What lines of the data hold the string "Expand"? Pull each one out.

- Opening Delimiter -

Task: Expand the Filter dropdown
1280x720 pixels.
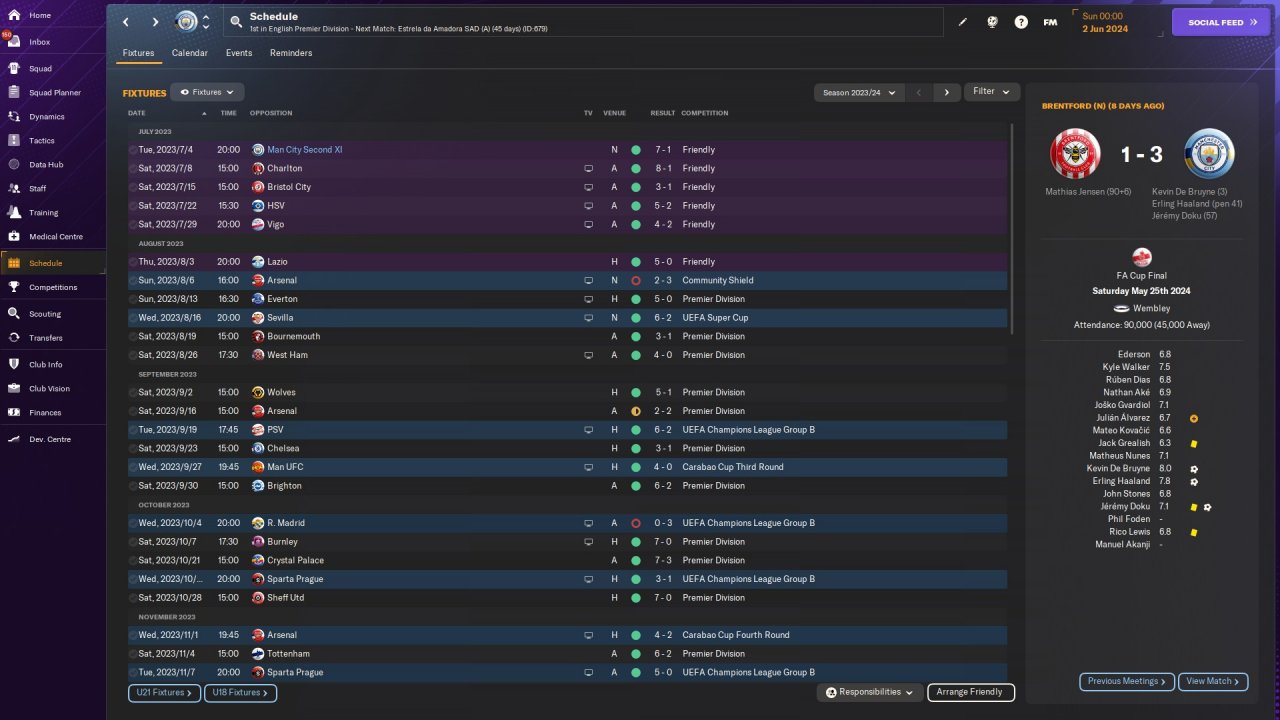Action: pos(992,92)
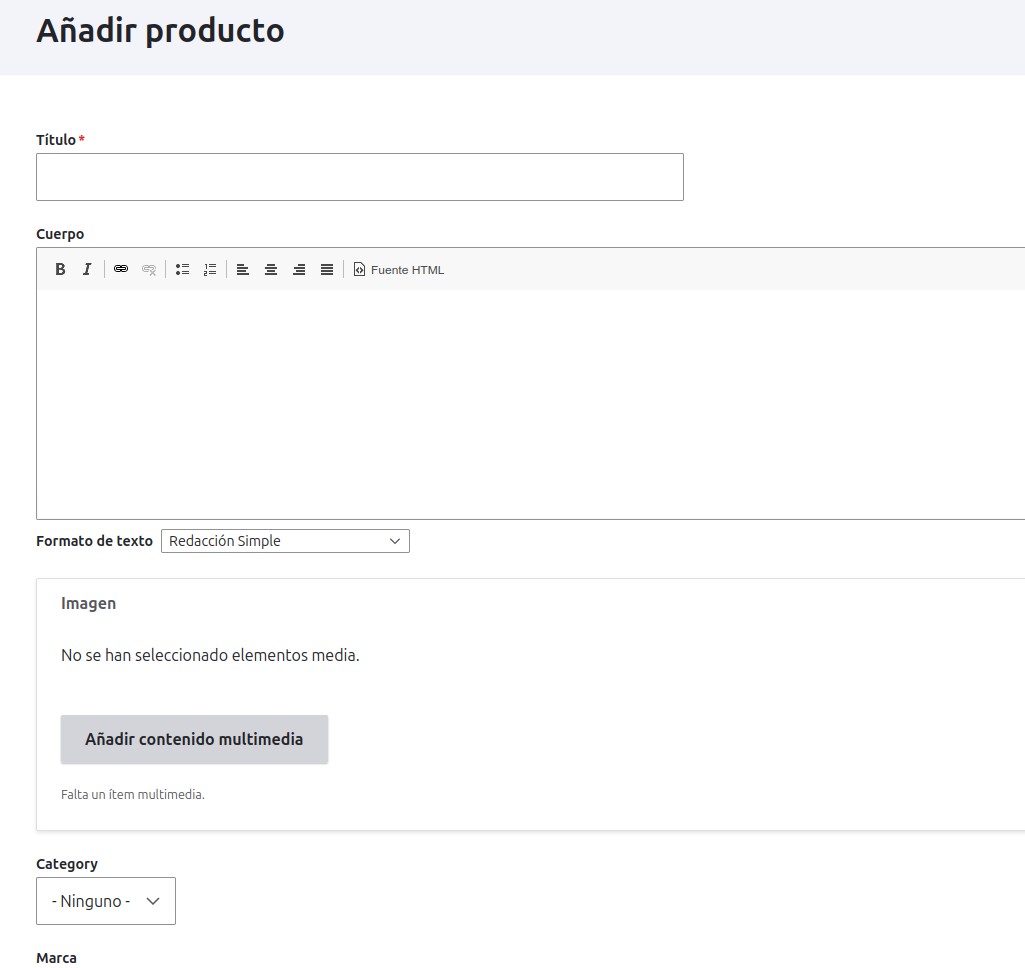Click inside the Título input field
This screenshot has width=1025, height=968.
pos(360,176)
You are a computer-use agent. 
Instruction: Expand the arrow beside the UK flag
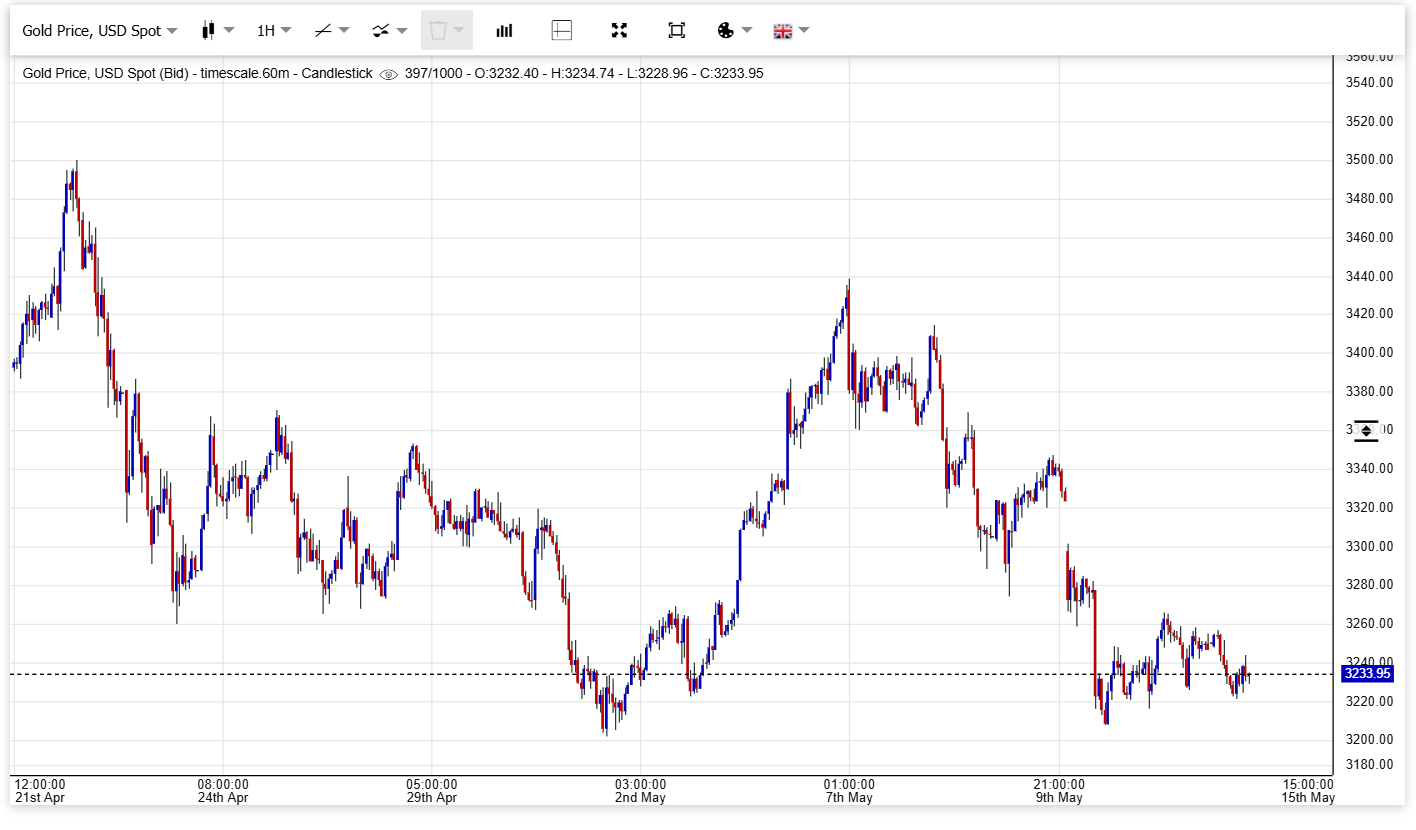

- Closing Delimiter -

> _Result_
Task: Expand the Filter dropdown
Instruction: Expand the arrow beside the UK flag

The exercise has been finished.